The Actor Segawa Tomisaburo I as Kiyo-hime in the Play Hanagatami Kazaori Eboshi, Performed at the Ichimura Theater in the Third Month, 1774
- Date:
- c. 1774
- Medium:
- Color woodblock print; hashira-e
- Source:
- Art Institute of Chicago
Description
Katsukawa Shunsho portrays the onnagata Segawa Tomisaburo I as Kiyo-hime in the play Hanagatami Kazaori Eboshi, performed at the Ichimura Theater in the third month of 1774. The print, in the Art Institute of Chicago, draws on the legend of Kiyo-hime, the obsessive woman whose unrequited passion transforms her into a serpent in pursuit of the priest Anchin. Shunsho's design captures Tomisaburo at a moment of restrained intensity, before the metamorphosis erupts, suggesting the dangerous interiority of the role through composed exterior poise. The hair ornamentation, kimono patterning, and gestural restraint demonstrate the Katsukawa school's careful translation of stage choreography into print.
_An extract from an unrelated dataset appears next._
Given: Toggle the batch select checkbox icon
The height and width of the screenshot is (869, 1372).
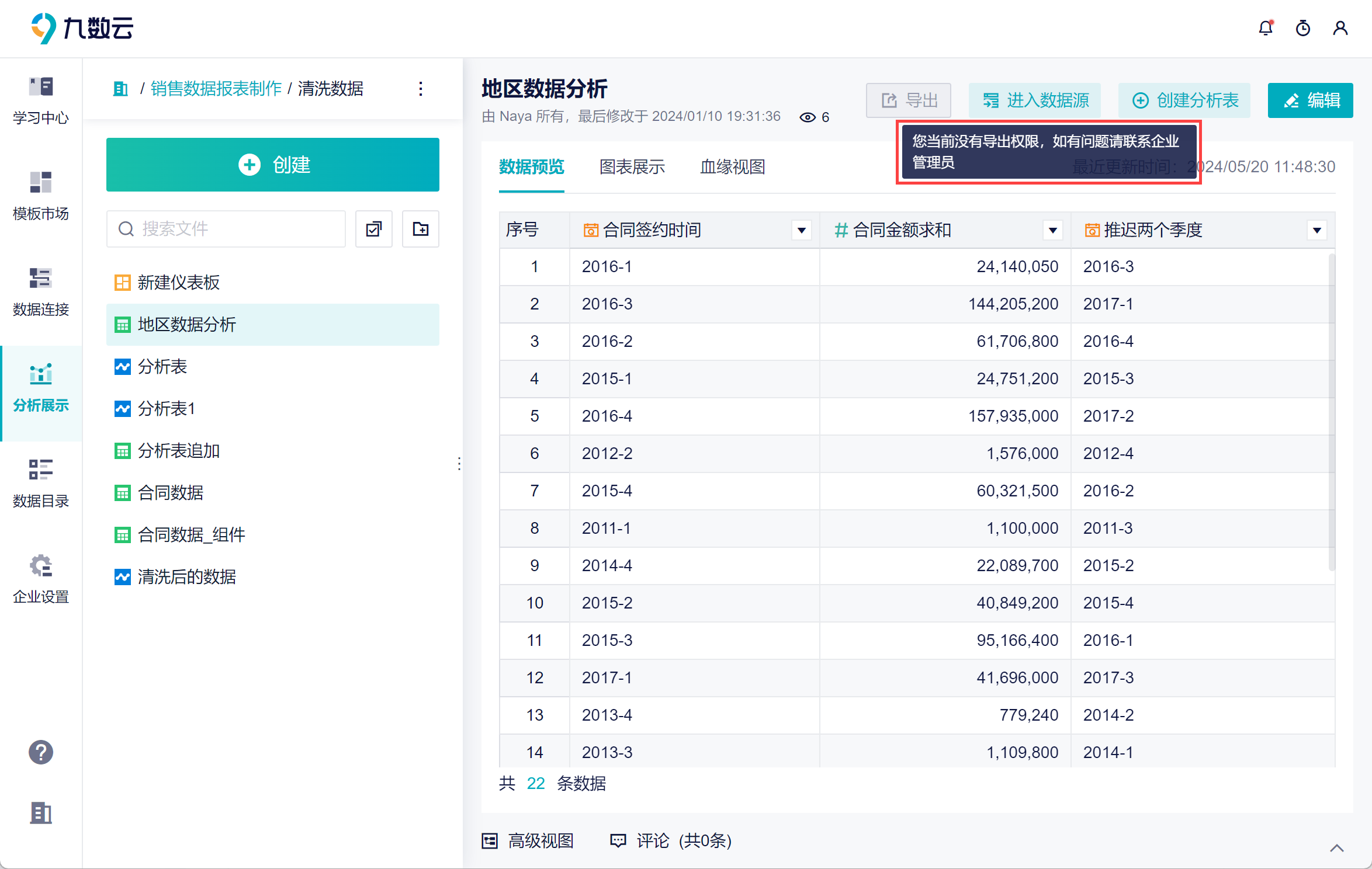Looking at the screenshot, I should tap(374, 229).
As yakusha-e, the work shows how Shunsho extended nigao-e likeness portraiture to female roles, treating onnagata as artistic personalities whose individual interpretations were worth recording with the same specificity granted to male stars. The Kiyo-hime legend, with its themes of jealousy, transformation, and spiritual conflict, recurred throughout Edo ukiyo-e in many media, and Shunsho's image links the stage tradition to those broader iconographic networks. The Ichimura Theater production captured here would have been one of the spring season's highlights, and the surviving sheet preserves for modern viewers an intimate sense of how a single onnagata could anchor an entire evening of Kabuki by inhabiting a character poised on the brink of supernatural rupture.